The car moves past tubes set into the wall and bright white, pink, yellow, and blue foam squirts out all over the car; pulsing to some internal beat; swirling together into a purple color that slowly drips down the sides of the windows; softly teasing small bubbles, sparkling in the light, glide past me as I look out. Always bright white, pink, yellow, and blue. Never all white, or all pink. I imagine a study was made in the past and the car wash people discovered that people respond better to different colored foam. I know I do — it wouldn’t be magical if the bubbles were all white.
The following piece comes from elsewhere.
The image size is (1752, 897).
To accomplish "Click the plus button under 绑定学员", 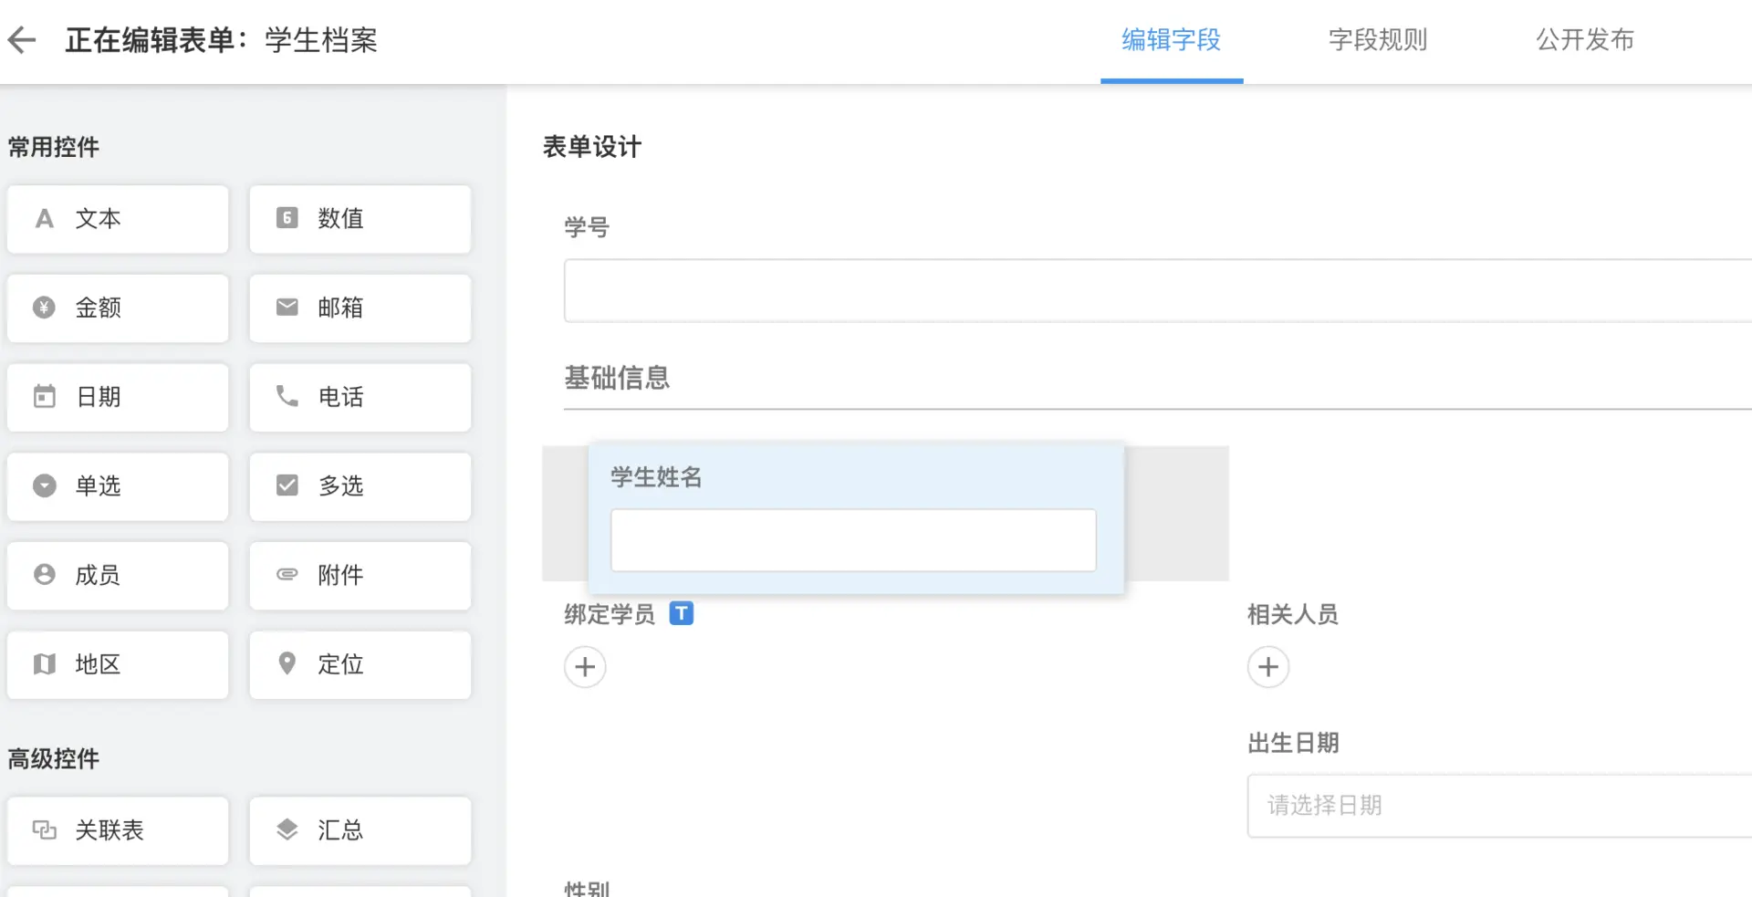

But the moment doesn’t end when the foam ejection finishes. No, next comes the lighter blue yarn like threads that spin around very fast, along the the sides and top; following the contour of the car in a passionate but surprisingly gentle grasp. They start in front of my car and part ever so reluctantly as the car moves slowly forward, never losing the grip they have on the sides as they glide compellingly towards the back. At the end, they give a saucy little flip to the rear, a pat of appreciation and familiarity in passing.

Of course, once the blue threads are finished, the fun part is almost over and the excitement begins to wane. The car is rinsed with one clear water rinse and then another, followed by the wax, and though it’s pleasant, it doesn’t tingle or give one a thrill. Still, there are those fun little fans at the end, moving up and down and across the car, chasing water droplets across the hood and the windshield. A final fun and piquant moment before the green light comes on and I’m booted out.

What’s best about the car wash is that all during this experience, I don’t have to think about what tasks need finished, or what improvements need to be made in my life; who I have pleased or disappointed or let down. I don’t have to read the opinions of this wit or another, alternately cheered and depressed, calmed and angered. I don’t have to hear the bad news on the radio, or listen to even sadder news on the phone. I am slipped out of time.